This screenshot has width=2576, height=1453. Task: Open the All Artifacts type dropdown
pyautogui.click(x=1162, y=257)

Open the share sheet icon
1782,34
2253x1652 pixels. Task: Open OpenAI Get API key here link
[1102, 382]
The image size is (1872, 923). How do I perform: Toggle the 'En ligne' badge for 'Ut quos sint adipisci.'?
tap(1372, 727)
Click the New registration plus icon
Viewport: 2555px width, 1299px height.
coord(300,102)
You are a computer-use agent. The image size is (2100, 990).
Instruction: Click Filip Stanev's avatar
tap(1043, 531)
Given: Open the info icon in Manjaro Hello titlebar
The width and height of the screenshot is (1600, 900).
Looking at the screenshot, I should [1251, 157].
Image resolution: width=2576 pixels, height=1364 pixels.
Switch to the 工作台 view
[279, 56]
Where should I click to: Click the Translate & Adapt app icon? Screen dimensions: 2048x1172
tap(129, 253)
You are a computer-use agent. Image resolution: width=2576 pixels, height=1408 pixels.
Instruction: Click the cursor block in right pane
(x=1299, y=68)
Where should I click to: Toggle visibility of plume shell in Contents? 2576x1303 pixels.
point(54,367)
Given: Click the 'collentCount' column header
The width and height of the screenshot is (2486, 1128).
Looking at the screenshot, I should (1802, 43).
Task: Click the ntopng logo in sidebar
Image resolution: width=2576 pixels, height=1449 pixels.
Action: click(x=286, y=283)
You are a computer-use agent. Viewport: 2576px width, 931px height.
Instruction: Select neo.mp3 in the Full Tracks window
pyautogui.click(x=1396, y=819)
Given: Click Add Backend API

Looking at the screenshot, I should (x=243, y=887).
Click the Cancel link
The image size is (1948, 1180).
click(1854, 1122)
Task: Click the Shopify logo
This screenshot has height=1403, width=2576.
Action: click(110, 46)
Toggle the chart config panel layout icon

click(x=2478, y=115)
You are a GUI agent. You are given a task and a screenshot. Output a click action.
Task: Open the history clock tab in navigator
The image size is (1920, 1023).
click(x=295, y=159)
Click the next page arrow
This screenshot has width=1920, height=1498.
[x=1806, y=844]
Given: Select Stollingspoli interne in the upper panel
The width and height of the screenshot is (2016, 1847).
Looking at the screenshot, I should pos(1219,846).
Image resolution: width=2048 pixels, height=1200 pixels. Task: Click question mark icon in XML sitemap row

Problem details - Your answer is to contain exactly the lines from the one holding "You are a GUI" to the end of the entries, with no other line.

Solution for this problem -
You are a GUI agent. You are given a task and a screenshot. Output a click action.
Task: Open the history clock tab in navigator
The image size is (1920, 1023).
click(x=295, y=159)
Click the next page arrow
This screenshot has width=1920, height=1498.
[x=1806, y=844]
Given: Select Stollingspoli interne in the upper panel
The width and height of the screenshot is (2016, 1847).
Looking at the screenshot, I should pos(1219,846).
Image resolution: width=2048 pixels, height=1200 pixels. Task: Click question mark icon in XML sitemap row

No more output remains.